Seperti biasa Michael, kepala
cabang di sebuah perusahaan swasta terkemuka di Jakarta, tiba di rumahnya pada
pukul 9 malam. Tidak seperti biasanya, Elvin, putra pertamanya yang baru duduk
di kelas dua SD yang membukakan pintu. Ia nampaknya sudah menunggu cukup lama.
“Kok, belum tidur ?”
sapa Michael sambil mencium anaknya.
Biasanya, Elvin memang sudah
lelap ketika ia pulang dan baru terjaga ketika ia akan berangkat ke kantor pagi
hari.
Sambil membuntuti sang Papa
menuju ruang keluarga, Elvin menjawab, “Aku nunggu Papa pulang. Sebab
aku mau tanya berapa sih gaji Papa ?”
“Lho, tumben, kok nanya
gaji Papa ? Mau minta uang lagi, ya ?”
“Ah, enggak. Pengen
tahu aja.”
“Oke. Kamu boleh hitung
sendiri. Setiap hari Papa bekerja sekitar 10 jam dan dibayar Rp 400.000,-. Dan
setiap bulan rata-rata dihitung 25 hari kerja, Jadi, gaji Papa dalam satu bulan
berapa, hayo ?”
Elvin berlari mengambil kertas
dan pensilnya dari meja belajar, sementara Papanya melepas sepatu dan menyalakan
televisi. Ketika Michael beranjak menuju kamar untuk berganti pakaian, Elvin
berlari mengikutinya.
“Kalau satu hari Papa
dibayar Rp 400.000,- untuk 10 jam, berarti satu jam Papa digaji Rp 40.000,-
dong,” katanya.
“Wah, pinter kamu.
Sudah, sekarang cuci kaki, bobok,” perintah Michael.

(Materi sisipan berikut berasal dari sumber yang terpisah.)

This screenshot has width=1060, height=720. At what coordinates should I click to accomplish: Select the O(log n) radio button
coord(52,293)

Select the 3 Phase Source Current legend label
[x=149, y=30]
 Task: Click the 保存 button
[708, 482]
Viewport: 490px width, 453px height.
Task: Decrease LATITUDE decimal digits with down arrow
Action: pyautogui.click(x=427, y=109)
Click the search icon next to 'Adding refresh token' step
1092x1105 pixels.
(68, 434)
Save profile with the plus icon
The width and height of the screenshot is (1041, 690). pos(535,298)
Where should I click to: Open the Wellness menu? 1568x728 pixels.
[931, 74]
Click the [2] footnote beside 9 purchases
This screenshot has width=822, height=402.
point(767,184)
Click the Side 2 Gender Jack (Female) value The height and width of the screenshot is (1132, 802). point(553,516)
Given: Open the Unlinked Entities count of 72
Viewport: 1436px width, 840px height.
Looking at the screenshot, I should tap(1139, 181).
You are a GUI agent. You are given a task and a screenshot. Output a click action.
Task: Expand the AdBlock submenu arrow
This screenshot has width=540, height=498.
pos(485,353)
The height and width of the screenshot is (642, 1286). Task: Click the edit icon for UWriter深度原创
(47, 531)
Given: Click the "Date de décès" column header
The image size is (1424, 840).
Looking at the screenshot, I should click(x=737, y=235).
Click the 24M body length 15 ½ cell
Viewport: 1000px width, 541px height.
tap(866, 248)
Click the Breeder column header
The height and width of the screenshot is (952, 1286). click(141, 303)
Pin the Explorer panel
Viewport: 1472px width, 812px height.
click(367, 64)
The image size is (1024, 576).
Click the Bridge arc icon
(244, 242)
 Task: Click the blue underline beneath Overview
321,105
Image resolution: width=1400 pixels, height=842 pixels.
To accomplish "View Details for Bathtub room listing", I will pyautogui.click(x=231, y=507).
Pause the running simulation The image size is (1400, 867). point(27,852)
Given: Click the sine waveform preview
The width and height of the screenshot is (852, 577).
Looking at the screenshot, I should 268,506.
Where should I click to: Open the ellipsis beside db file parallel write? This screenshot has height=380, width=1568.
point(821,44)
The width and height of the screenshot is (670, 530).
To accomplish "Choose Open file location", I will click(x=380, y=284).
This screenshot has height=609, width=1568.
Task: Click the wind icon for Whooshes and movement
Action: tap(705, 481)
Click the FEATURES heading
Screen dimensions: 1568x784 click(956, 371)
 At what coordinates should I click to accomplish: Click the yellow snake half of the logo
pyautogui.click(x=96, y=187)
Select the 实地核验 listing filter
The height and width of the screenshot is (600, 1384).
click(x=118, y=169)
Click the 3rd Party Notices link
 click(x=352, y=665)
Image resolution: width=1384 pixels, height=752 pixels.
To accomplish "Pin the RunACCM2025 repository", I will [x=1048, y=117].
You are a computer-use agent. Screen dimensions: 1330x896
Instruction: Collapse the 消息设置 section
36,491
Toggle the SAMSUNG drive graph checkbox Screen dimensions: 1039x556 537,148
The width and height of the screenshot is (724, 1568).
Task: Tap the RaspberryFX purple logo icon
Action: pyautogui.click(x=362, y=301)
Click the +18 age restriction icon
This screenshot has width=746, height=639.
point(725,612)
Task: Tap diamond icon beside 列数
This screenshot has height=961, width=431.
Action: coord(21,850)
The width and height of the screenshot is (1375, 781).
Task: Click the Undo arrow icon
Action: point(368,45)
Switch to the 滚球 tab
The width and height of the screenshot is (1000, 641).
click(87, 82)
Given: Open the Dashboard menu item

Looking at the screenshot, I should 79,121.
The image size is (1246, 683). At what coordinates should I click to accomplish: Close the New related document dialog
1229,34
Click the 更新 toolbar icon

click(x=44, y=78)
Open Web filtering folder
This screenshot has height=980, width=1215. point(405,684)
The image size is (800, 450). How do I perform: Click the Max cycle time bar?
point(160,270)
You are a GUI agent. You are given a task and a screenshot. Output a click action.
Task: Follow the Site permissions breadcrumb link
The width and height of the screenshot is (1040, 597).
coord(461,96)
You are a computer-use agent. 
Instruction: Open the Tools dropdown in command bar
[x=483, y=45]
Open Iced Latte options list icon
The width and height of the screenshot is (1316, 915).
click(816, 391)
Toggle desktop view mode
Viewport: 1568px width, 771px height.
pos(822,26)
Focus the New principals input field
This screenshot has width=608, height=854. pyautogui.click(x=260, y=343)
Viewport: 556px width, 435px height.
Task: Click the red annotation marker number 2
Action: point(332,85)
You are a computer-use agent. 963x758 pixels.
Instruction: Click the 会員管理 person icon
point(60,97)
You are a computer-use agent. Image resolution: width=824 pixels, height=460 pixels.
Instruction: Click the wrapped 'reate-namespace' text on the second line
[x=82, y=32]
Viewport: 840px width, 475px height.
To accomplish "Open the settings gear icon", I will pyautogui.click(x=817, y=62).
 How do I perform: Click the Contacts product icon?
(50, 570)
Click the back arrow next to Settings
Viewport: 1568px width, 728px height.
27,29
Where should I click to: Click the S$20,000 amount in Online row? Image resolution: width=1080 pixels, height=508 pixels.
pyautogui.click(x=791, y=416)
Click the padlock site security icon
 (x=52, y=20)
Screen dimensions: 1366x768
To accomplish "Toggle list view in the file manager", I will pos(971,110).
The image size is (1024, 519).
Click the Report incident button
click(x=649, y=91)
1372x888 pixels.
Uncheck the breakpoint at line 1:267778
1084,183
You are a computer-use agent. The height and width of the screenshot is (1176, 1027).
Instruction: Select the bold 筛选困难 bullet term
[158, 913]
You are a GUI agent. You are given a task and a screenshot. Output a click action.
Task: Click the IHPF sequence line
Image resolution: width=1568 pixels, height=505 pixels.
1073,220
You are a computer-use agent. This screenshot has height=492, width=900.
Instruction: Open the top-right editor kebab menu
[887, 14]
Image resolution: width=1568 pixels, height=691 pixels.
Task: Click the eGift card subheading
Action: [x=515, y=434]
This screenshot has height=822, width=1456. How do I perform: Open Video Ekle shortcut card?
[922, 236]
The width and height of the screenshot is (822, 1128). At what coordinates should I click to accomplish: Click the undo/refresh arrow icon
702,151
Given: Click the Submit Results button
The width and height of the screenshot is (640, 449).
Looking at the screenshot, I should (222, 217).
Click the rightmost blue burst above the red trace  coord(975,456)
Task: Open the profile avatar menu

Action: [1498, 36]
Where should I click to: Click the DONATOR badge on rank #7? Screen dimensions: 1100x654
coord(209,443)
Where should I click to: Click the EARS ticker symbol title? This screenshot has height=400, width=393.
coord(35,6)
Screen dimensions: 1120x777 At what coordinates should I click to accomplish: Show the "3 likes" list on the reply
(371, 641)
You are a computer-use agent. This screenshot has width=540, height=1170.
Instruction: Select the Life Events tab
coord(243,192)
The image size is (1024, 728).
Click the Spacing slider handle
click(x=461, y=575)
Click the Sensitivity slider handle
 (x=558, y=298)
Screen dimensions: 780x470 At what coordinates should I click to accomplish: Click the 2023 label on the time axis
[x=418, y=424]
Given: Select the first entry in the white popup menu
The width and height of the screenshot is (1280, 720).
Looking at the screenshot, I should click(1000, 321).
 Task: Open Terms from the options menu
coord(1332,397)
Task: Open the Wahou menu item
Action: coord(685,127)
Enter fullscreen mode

Tetapi Elvin tak beranjak.
Sambil menyaksikan Papanya
berganti pakaian, Elvin kembali bertanya, “Papa, aku boleh pinjam uang
Rp 5.000,- nggak ?”
“Sudah, nggak usah
macam-macam lagi. Buat apa minta uang malam-malam begini? Papa capek. Dan mau
mandi dulu. Tidurlah.”
“Tapi, Papa…”
Kesabaran Michael habis.
“Papa bilang tidur...!”
hardiknya mengejutkan Elvin.
Anak kecil itu pun berbalik
menuju kamarnya. Usai mandi, Michael nampak menyesali hardikannya, Ia pun menengok
Elvin di kamar tidurnya. Anak kesayangannya itu belum tidur. Elvin didapatinya
sedang terisak-isak pelan sambil memegang uang Rp 15.000,- di tangannya.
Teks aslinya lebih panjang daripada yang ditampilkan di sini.